Yang's first full-fledged feature film was "That Day on the Beach" (1983), a dark, brooding look at the relationship between two women. Their conversation at a bar frames an elaborate structure of flashbacks (and flashbacks within flashbacks) which probe their shared childhood and the choices that led one to a music career and the other to a more traditional role. Visually stunning and structurally complex, "That Day on the Beach" treats a number of issues which Yang would return to in subsequent films.

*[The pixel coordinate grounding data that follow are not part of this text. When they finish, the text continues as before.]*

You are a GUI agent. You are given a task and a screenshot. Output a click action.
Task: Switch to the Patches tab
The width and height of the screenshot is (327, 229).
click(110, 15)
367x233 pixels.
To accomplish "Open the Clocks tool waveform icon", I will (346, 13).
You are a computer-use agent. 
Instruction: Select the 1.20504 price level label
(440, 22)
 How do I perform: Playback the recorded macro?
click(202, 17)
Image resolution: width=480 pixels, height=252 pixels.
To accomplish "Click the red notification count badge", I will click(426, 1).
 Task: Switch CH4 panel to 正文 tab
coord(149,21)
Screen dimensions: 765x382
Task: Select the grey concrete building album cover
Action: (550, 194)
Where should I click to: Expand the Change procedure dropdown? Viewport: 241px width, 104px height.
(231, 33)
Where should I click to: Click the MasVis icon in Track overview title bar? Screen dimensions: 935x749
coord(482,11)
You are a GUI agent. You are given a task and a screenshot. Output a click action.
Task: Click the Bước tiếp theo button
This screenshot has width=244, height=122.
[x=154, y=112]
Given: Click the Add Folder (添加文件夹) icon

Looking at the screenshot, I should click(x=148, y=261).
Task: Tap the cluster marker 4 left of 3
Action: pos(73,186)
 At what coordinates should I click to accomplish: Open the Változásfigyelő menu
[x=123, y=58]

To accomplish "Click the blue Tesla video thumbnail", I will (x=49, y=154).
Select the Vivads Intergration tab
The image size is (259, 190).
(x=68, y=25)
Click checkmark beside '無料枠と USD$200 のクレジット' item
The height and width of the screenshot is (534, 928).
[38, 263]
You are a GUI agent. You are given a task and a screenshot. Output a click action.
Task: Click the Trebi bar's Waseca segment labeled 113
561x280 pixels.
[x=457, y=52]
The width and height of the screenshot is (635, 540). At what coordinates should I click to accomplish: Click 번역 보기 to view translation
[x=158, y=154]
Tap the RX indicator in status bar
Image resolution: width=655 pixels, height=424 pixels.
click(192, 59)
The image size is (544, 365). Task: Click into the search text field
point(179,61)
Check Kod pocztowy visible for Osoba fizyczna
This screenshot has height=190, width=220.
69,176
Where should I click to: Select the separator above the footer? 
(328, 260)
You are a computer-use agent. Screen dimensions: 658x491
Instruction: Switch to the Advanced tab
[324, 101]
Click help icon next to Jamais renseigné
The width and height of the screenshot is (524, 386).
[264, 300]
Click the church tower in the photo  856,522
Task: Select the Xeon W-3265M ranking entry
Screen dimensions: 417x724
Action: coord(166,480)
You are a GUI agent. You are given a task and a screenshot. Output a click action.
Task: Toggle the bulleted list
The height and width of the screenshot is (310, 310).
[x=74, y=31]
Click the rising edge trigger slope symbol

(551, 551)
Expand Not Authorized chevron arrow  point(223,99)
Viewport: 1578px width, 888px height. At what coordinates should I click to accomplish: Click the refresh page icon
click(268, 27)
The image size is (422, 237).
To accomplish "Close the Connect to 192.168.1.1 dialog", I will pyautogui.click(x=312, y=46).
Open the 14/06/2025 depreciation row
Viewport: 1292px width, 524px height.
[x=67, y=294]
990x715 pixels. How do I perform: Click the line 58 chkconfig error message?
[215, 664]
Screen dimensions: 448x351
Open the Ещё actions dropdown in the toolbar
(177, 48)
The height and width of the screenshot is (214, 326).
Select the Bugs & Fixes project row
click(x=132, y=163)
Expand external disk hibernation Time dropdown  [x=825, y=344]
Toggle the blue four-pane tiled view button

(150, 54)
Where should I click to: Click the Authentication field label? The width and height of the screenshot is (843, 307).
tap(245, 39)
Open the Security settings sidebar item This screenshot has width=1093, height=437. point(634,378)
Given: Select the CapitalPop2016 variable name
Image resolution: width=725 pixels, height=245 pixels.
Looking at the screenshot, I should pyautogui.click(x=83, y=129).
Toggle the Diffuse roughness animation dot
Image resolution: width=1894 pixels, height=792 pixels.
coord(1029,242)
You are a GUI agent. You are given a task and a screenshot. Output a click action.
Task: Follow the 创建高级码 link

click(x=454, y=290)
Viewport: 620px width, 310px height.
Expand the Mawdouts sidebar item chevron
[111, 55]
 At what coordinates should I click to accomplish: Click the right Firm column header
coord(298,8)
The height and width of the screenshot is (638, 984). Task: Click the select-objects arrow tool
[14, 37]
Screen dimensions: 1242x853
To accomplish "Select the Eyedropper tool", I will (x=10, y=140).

"Taipei Story" (1985) brought Yang--and Taiwanese cinema--world-wide attention. As in his previous films, the focus is primarily on urban women and their ability to adapt better than men to a society in flux. The new cinema's tendency towards literary adaptation forms a reflexive subtext for Yang's third feature, "The Terrorizers" (1986). A woman author is one of a number of characters around which Yang spins a fabric of intertwining narratives. The relationships among their stories develop slowly; some don't connect until near the end. The film's main concern is with the interconnectedness of modern life and how even random actions reverberate throughout society.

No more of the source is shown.